On ne saurait minimiser l’importance de la symbolique, parce que l’homme a besoin de repères : la République elle-même a ses héros, ses emblèmes et son hymne. Nous, Français d’aujourd’hui, avons besoin de symboles simples et chargés de sens, qui représentent la justice, l’unité, la paix.
C’est pourquoi, lors de son accession à la couronne, le Roi reçoit les attributs de sa fonction :
la couronne, qui symbolise l’autorité ;
la main de justice, qui symbolise bien entendu la justice ;
l’épée, qui symbolise la force au service de la paix ;
l’anneau sigillaire, qui symbolise l’union du souverain avec son peuple.
Il prononce alors quatre serments :
à la couronne est attaché le serment de défendre la couronne contre l’ambition des puissants et de la garder fidèle à l’Eglise romaine ; c’est par ce serment que sont réaffirmés l’inaliénabilité de la couronne, ainsi que l’existence d’une loi universelle opposable à l’arbitraire politique ;
à la main de justice est attaché le serment de rendre justice aux petits et aux faibles, et à tous, sans distinction de leur race, de leur origine, de leurs opinions et de leur religion ; par ce serment est affirmé le caractère de magistrature de la royauté, ainsi que les principes de laïcité, de liberté de conscience, et de respect de la dignité des personnes ;
à l’épée est attaché le serment de défendre la France et ses citoyens contre les agressions et les atteintes à sa souveraineté, avec le concours de son peuple, et de garantir la paix ; par ce serment est affirmé l’autorité du Roi comme chef des armées et le principe de la responsabilité des citoyens dans la défense de la patrie et la paix ;
à l’anneau est attaché le serment de demeurer fidèle à son peuple, de respecter sa parole, de se garder de tout orgueil, et de bannir la haine et le mensonge ; par ce serment sont réaffirmés la qualité d’époux du souverain pour la France, et l’humilité de sa personne.

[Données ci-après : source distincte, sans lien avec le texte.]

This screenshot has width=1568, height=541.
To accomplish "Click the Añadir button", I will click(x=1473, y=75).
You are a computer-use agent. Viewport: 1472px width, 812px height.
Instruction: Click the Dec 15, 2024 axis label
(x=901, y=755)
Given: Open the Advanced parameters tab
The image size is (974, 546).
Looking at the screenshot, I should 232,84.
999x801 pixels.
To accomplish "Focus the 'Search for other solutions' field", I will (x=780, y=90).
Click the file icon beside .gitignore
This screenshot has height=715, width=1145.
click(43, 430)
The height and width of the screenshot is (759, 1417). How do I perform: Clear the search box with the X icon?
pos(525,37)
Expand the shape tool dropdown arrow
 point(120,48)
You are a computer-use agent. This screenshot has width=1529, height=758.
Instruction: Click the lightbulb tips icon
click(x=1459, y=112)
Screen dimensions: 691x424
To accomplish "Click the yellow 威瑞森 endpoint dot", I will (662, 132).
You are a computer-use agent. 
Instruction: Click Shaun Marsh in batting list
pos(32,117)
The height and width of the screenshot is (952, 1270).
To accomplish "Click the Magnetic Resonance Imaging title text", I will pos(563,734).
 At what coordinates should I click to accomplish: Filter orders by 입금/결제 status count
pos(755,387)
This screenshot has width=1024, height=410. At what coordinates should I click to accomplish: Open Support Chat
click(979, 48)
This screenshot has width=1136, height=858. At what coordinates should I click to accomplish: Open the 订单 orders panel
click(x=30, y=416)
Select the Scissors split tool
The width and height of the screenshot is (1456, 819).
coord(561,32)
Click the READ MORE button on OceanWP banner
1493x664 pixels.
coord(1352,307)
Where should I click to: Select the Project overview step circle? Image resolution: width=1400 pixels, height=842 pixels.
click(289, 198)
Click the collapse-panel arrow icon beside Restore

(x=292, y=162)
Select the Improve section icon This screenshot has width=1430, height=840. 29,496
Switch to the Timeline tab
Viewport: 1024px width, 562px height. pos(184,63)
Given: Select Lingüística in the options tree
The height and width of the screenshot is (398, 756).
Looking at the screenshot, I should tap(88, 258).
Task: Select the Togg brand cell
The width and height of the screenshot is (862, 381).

Le drapeau blanc à fleurs de lys est bien entendu relevé. C’est celui du roi. Il signifie la présence du souverain. Mais, le drapeau tricolore demeure l’emblème national. Beaucoup de personnes sont mortes pour lui, sur les champs de bataille ou dans la résistance. Le drapeau tricolore a dépassé son cadre révolutionnaire et a été le symbole de l’unité des Français lors des crises les plus graves. En revanche, pour marquer l’adoption de ce drapeau par la royauté, et dans la continuité du vœu de Louis XIII, le signe du Sacré Cœur sera apposé.
La Marseillaise est abolie : c’est un chant violent, chargé de haine et de discorde. Il sera avantageusement remplacé par un hymne célébrant la paix et l’unité des Français. Le 14 juillet est bien entendu supprimé, pour la même raison : le 15 août devient la fête nationale, puisque c’est la fête patronale de la France.